Den Baslern bereitet aber nicht einmal das die grössten Sorgen, sondern die gemeinsame Universität, an der die Baselbieter Regierung ebenfalls sparen will. Ein Grund, warum die Basler Regierung sich zum Sparpaket des Nachbarkantons verlauten liess – ein ziemlich aussergewöhnlicher Akt. Ihre Position ist dabei klar: Sie will nicht mehr zahlen, nur weil die Baselbieter sparen. Und sie will bei der Uni «keine substanziellen Abstriche» in Kauf nehmen.

«Ballmer hat keine Ahnung»

Die Baselbieter Regierung stösst aber nicht nur in der Stadt auf Widerstand, sondern auch im eigenen Kanton. Im Landrat fordern SP und Grüne unter anderem einen Verzicht auf die geplanten Sparmassnahmen in der Sekundarschule, am Gymnasium und bei den Kursen, die bis jetzt gemeinsam mit Basel-Stadt finanziert werden.

Ziemlich aufgebracht sind zudem die Lehrer. Finanzdirektor Adrian Ballmer (FDP) lasse Respekt und Anstand vermissen, schreibt die Amtliche Kantonalkonferenz der Lehrerinnen und Lehrer (AKK) in einem offenen Brief: «Er hat keine Ahnung von der Arbeit einer Lehrkraft.» Ähnlich sieht man das beim Baselbieter Lehrerverein.

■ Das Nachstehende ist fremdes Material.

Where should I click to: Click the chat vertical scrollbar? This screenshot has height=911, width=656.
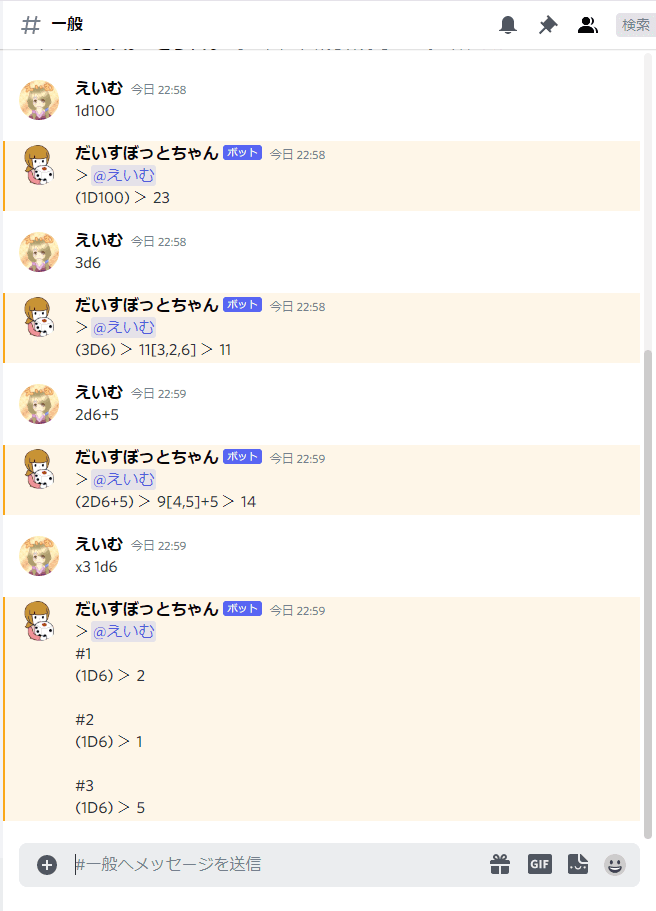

Für den Ärger hat Ballmer mit seiner Aussage in der «Basellandschaftlichen Zeitung» gesorgt, er erwarte von den Lehrern «mehr Produktivität». Bei der Unterrichtsvorbereitung könnten sie heutzutage ja aufs Internet zurückgreifen.
Das Unterrichtsprogramm rasch vom Internet runterladen – das tönt zwar gut, ist nach Ansicht der AKK aber unmöglich, weil die individuelle Förderung in den zunehmend heterogenen Klassen immer wichtiger werde. Darum würden die geplanten Einsparungen zwangsläufig zu einem Bildungsabbau führen.

Das wollen SP und Grüne mit ihren Vorstössen verhindern. Unterstützt werden sie möglicherweise von der Mitte, die bei der Abstimmung im Landrat ausschlaggebend ist. Noch hat sich die CVP nicht festgelegt, Präsidentin Sabrina Mohn sagt aber schon jetzt: «Abstriche an der Bildungsqualität akzeptieren wir nicht.»